Friend asked me about this so thought I would post here, helpful code for wrapping text.
setup:
verdana.loadFont("verdana.ttf",8, true, true);
verdana.setLineHeight(20.0f);
string sometext = "Lorem Ipsum is simply dummy text of the printing and typesetting industry. Lorem Ipsum has been the industry's standard dummy text ever since the 1500s, when an unknown printer took a galley of type and scrambled it to make a type specimen book.";
text = wrapedString(sometext, 300);
This is super helpful, I’ve done this before in the past but in a WAY more brutal way…this both makes me happy and want to kill myself for the way I did it in the past, didn’t realize you could just put a \n in there for ofTrueTypeFont, thanks a lot!
This worked pretty well for me for a while. However, after trying it with a number of different strings, it appears there are a few issues with the wrapString method:
– After a newline, tempString doesn’t include the freshly-wrapped word.
– tempString includes an extra space at the end, so the line is measured as longer than it needs to be.
– The returned typeWrapped string includes an extra space at the end.
I will therefore bid the following for wrapString():
string wrapString(string text, int width) {
string typeWrapped = "";
string tempString = "";
vector <string> words = ofSplitString(text, " ");
for(int i=0; i<words.size(); i++) {
string wrd = words[i];
// if we aren't on the first word, add a space
if (i > 0) {
tempString += " ";
}
tempString += wrd;
int stringwidth = verdana->stringWidth(tempString);
if(stringwidth >= width) {
typeWrapped += "\n";
tempString = wrd; // make sure we're including the extra word on the next line
} else if (i > 0) {
// if we aren't on the first word, add a space
typeWrapped += " ";
}
typeWrapped += wrd;
}
return typeWrapped;
}
This has worked for me so far; thanks for posting the original!

**RECORDS SUPPLIED**.

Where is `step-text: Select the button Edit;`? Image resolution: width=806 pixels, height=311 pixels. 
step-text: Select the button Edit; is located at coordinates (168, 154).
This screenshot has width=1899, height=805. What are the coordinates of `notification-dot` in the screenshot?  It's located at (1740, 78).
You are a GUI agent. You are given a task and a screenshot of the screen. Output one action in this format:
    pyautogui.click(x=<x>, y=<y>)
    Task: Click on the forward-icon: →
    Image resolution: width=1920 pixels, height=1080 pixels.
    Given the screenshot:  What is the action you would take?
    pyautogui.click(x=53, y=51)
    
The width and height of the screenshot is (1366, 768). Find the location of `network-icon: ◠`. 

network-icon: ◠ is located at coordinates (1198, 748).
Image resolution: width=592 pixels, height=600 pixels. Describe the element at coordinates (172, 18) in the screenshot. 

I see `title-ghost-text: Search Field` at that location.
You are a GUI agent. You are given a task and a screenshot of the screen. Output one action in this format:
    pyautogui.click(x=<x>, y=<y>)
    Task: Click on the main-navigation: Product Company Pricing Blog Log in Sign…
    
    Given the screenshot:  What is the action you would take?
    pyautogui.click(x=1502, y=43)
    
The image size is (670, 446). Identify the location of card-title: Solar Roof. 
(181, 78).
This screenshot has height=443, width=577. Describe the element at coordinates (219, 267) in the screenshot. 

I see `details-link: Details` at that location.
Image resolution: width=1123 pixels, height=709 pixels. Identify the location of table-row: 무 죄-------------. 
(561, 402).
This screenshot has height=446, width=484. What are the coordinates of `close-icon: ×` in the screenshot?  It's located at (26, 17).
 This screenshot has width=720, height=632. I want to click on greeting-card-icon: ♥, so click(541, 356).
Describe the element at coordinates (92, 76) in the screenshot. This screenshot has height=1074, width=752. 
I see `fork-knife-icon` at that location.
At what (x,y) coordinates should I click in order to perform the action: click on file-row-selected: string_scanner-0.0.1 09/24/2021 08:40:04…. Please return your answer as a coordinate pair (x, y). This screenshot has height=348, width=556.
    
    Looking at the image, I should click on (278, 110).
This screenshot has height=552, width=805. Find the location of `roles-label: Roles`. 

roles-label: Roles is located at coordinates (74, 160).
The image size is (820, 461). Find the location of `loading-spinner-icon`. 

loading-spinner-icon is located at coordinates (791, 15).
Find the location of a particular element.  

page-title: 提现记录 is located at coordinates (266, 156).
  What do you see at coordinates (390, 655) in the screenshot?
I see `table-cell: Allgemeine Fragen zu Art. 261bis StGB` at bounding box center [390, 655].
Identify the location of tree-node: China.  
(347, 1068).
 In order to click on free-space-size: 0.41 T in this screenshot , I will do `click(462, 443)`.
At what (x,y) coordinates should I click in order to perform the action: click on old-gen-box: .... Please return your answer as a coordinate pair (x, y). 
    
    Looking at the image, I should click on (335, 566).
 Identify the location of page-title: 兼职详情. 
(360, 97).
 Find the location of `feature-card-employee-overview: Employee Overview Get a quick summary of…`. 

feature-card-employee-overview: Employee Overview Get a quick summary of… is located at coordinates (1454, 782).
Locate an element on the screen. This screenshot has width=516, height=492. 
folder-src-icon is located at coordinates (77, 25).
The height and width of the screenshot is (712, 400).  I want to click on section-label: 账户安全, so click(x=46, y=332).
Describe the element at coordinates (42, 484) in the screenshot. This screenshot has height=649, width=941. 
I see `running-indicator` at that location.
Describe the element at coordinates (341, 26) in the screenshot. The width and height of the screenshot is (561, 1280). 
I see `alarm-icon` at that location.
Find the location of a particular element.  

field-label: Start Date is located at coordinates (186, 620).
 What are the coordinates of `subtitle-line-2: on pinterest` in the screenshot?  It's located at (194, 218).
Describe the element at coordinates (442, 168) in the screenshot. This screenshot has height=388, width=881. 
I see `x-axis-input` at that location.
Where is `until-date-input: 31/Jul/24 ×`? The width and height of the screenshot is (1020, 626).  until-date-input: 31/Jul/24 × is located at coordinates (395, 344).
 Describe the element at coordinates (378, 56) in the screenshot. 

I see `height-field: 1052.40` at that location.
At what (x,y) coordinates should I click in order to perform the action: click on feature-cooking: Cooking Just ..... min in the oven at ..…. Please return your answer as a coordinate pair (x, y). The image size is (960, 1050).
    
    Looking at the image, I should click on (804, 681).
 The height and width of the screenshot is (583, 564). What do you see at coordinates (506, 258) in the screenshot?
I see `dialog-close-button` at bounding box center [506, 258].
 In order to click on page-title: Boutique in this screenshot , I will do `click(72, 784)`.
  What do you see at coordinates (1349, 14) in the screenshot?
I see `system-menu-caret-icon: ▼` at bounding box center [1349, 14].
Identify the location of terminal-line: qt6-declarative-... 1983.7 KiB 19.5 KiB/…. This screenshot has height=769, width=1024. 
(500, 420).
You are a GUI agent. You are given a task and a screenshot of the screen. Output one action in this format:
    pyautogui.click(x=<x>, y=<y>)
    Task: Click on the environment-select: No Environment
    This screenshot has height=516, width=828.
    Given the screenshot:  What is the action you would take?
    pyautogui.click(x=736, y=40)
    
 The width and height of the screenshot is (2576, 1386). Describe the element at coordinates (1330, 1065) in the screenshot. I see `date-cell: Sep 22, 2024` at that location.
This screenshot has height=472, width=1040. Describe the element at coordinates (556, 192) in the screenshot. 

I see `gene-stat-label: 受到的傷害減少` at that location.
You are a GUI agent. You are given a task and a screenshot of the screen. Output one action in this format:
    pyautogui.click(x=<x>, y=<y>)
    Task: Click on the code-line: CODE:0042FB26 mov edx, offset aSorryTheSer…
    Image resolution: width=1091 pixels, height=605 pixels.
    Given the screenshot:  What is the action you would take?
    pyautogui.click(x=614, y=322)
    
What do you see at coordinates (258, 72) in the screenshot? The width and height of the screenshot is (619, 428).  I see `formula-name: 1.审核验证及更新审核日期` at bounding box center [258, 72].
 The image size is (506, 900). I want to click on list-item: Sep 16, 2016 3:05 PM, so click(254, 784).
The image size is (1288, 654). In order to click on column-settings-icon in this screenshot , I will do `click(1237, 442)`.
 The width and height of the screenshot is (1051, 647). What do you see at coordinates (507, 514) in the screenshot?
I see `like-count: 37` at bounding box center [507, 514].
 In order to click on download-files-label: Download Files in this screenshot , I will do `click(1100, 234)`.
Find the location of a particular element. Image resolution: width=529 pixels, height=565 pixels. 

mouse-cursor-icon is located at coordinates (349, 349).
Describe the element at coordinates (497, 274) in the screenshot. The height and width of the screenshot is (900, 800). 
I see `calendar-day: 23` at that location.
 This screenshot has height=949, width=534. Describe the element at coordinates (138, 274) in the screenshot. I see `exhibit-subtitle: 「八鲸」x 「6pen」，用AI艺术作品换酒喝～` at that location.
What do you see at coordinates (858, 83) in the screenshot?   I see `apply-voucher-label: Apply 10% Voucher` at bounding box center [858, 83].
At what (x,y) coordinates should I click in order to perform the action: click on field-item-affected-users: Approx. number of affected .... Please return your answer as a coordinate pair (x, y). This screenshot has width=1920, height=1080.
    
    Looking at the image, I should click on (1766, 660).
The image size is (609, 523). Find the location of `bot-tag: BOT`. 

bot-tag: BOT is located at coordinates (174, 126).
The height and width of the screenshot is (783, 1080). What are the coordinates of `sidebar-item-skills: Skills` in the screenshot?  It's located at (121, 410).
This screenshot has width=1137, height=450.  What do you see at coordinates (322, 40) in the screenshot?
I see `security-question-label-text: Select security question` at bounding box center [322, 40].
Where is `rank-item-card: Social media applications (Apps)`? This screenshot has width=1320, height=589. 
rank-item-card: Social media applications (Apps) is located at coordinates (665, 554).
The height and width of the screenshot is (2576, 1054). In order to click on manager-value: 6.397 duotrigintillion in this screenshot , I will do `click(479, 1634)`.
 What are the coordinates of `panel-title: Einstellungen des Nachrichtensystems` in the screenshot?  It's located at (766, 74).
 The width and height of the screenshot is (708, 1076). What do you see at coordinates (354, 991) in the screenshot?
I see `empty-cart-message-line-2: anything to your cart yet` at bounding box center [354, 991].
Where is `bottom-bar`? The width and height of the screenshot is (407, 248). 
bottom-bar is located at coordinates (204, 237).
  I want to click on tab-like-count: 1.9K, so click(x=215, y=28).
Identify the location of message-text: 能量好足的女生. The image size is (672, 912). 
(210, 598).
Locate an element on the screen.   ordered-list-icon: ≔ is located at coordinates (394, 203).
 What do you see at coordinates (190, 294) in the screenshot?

**EXERCISE DIRECTIONS**. In the forum post on wrapping text, what width value does the setup code pass when calling the wrapping function on the Lorem Ipsum string?

**YOUR SOLUTION**. 300